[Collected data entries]
□ □ □ □ □ □ □

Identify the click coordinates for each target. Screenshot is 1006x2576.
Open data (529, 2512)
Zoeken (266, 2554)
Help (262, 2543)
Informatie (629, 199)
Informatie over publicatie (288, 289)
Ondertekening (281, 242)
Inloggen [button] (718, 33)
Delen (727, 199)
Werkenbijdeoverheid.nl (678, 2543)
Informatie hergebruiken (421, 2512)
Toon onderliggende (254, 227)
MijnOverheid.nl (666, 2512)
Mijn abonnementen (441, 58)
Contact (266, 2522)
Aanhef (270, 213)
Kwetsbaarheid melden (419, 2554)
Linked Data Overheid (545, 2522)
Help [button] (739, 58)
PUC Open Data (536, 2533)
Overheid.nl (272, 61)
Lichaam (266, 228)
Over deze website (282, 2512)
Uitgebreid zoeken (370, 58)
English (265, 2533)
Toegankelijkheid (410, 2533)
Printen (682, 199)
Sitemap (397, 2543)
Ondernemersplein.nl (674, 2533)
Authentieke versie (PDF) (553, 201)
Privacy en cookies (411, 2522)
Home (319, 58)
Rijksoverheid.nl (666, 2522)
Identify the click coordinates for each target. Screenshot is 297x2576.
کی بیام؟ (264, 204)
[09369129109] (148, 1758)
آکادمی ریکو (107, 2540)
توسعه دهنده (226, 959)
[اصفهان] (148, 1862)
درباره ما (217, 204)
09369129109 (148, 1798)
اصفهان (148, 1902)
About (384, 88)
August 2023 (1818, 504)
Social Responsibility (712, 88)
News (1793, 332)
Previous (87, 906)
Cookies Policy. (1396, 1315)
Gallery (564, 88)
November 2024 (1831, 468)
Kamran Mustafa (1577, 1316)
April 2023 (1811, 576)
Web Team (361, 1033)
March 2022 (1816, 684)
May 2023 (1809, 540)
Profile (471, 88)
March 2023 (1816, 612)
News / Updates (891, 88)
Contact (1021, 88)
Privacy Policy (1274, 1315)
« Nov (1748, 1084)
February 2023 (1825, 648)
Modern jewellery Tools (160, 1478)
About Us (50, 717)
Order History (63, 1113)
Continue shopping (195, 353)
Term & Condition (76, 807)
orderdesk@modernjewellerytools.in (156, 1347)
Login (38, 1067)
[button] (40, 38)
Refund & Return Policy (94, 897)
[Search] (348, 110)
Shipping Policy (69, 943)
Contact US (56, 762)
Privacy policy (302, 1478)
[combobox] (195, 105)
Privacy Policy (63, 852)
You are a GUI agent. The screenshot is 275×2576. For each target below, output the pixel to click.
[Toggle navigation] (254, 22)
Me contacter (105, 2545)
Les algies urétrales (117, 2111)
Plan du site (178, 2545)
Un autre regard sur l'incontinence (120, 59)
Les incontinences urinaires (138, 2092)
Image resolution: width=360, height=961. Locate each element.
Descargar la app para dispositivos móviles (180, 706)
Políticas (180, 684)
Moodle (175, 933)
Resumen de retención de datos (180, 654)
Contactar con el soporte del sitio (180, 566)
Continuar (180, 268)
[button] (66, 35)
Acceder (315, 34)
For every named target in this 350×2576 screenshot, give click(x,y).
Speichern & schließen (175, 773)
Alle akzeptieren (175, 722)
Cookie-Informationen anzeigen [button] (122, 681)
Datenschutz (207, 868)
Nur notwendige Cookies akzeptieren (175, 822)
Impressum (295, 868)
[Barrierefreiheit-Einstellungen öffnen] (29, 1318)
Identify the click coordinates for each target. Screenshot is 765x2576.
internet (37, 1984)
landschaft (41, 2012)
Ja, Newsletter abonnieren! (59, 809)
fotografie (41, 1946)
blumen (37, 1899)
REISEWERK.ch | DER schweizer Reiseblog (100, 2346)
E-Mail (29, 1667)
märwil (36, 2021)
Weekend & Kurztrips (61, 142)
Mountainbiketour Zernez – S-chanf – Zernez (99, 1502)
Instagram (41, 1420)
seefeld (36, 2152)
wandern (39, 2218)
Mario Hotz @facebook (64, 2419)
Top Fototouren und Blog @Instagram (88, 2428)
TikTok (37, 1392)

□ □ □ □ □ □ □

## Work to be completed
Write down again, exactly as given, only the lines above that fall from the line with "Privacy Policy (1274, 1315)" to the line with "Image resolution: width=360, height=961.", inclusive.

## Completed task
Privacy Policy (1274, 1315)
« Nov (1748, 1084)
February 2023 (1825, 648)
Modern jewellery Tools (160, 1478)
About Us (50, 717)
Order History (63, 1113)
Continue shopping (195, 353)
Term & Condition (76, 807)
orderdesk@modernjewellerytools.in (156, 1347)
Login (38, 1067)
[button] (40, 38)
Refund & Return Policy (94, 897)
[Search] (348, 110)
Shipping Policy (69, 943)
Contact US (56, 762)
Privacy policy (302, 1478)
[combobox] (195, 105)
Privacy Policy (63, 852)
You are a GUI agent. The screenshot is 275×2576. For each target below, output the pixel to click.
[Toggle navigation] (254, 22)
Me contacter (105, 2545)
Les algies urétrales (117, 2111)
Plan du site (178, 2545)
Un autre regard sur l'incontinence (120, 59)
Les incontinences urinaires (138, 2092)
Image resolution: width=360, height=961. Locate each element.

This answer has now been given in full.